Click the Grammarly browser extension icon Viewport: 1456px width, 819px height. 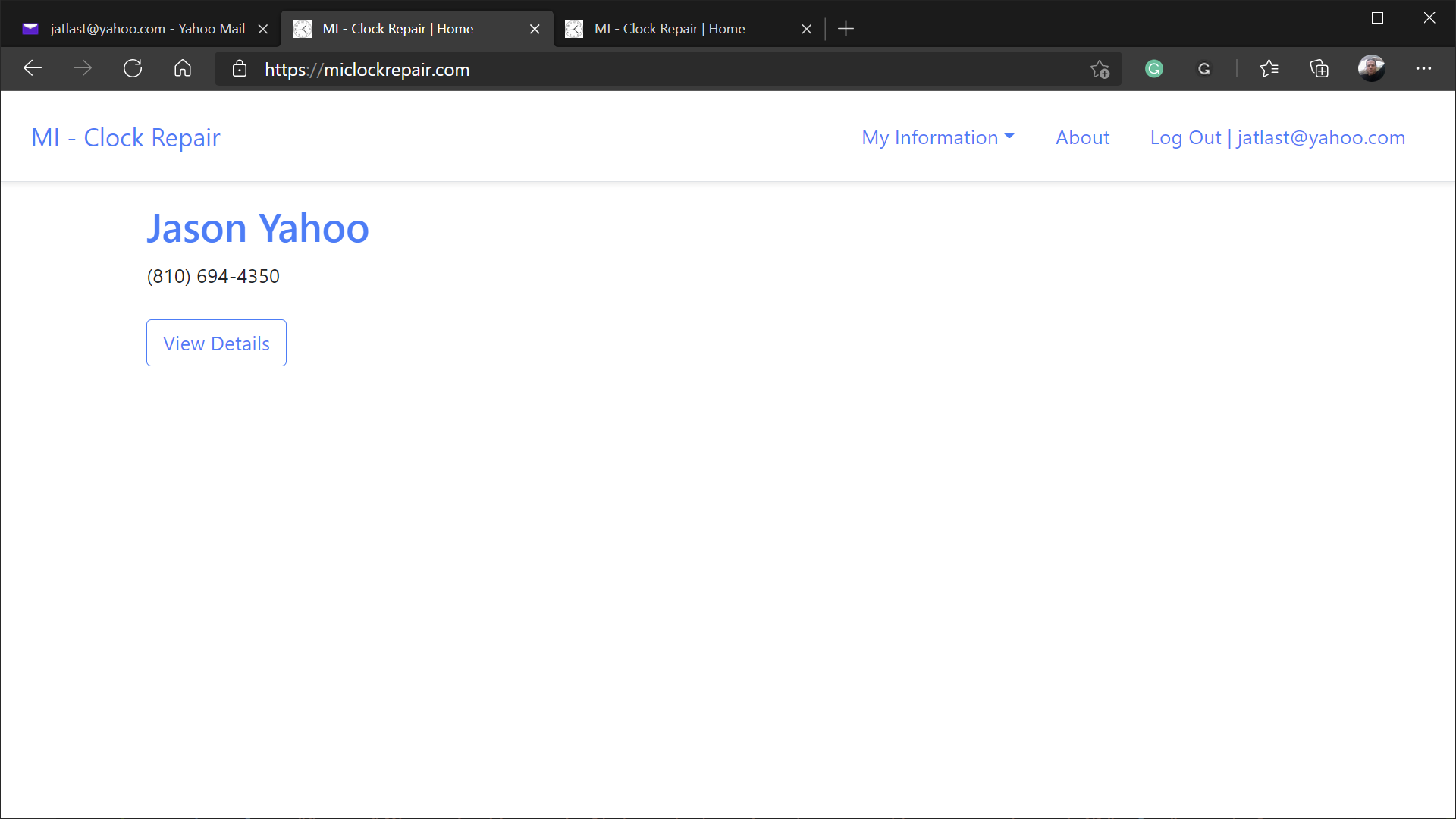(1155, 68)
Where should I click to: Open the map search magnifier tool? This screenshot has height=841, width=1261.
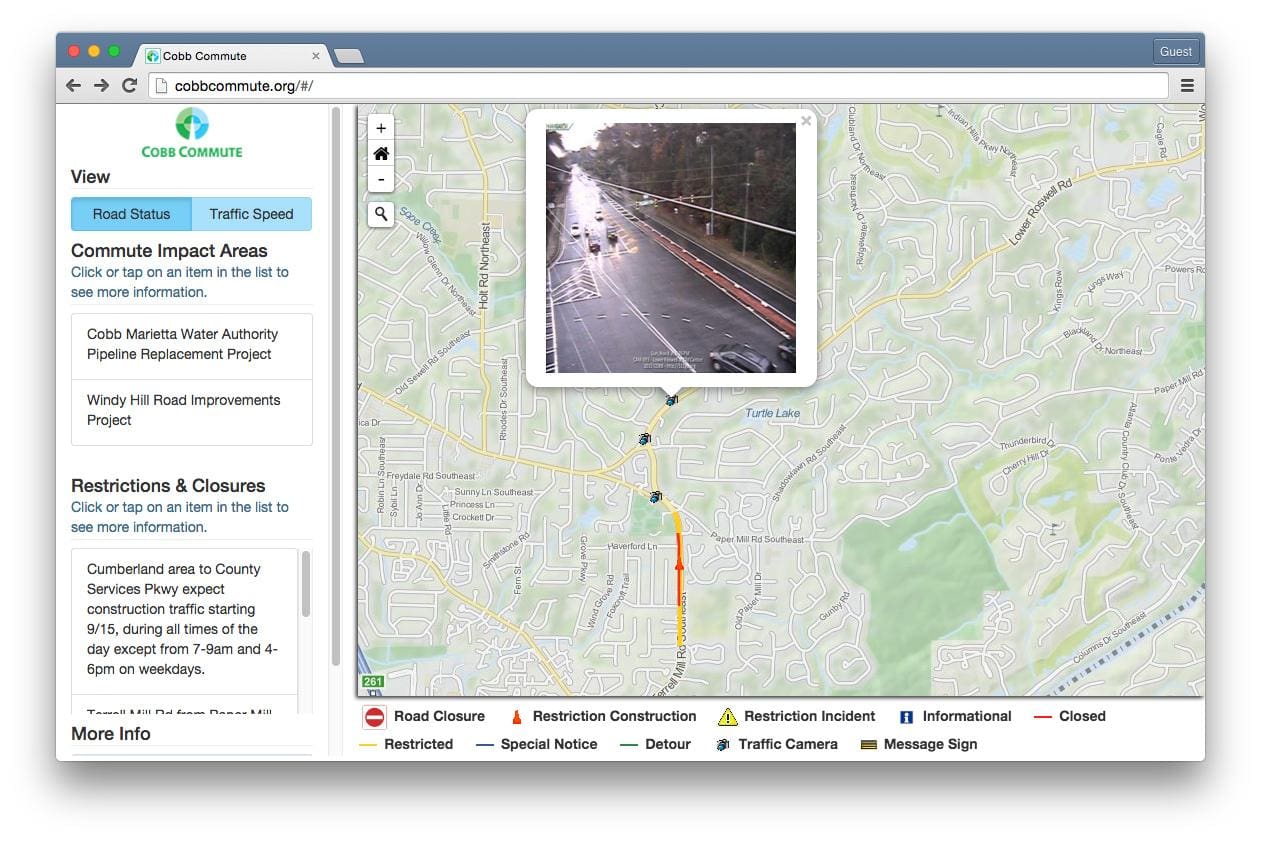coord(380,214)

--

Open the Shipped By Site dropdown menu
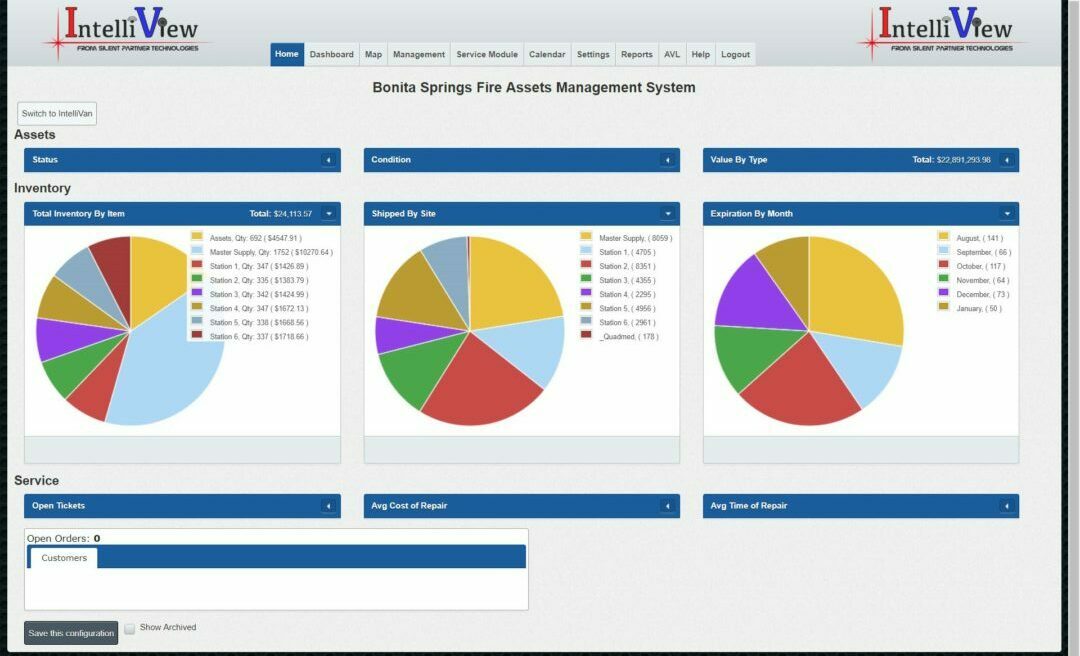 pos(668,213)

==

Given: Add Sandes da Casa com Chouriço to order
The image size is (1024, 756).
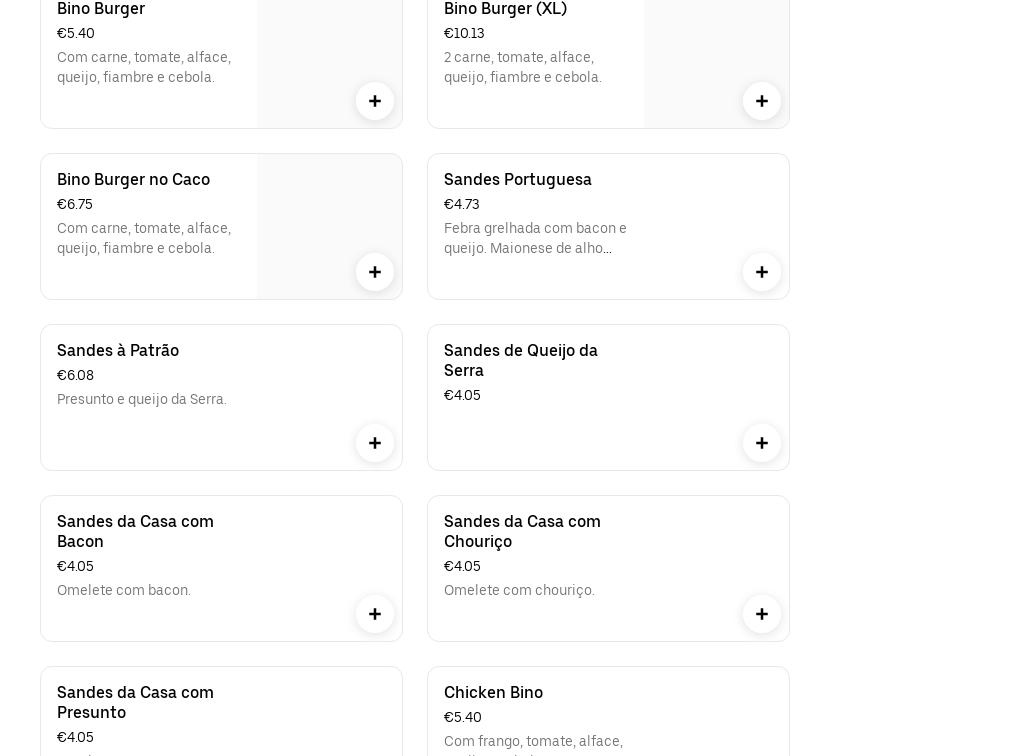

Exercise requirements: Restate word for word the entries above from the line with "Given: Add Sandes" through the line with "The image size is (1024, 756).", inclusive, leaving out everything else.

Your solution:
Given: Add Sandes da Casa com Chouriço to order
The image size is (1024, 756).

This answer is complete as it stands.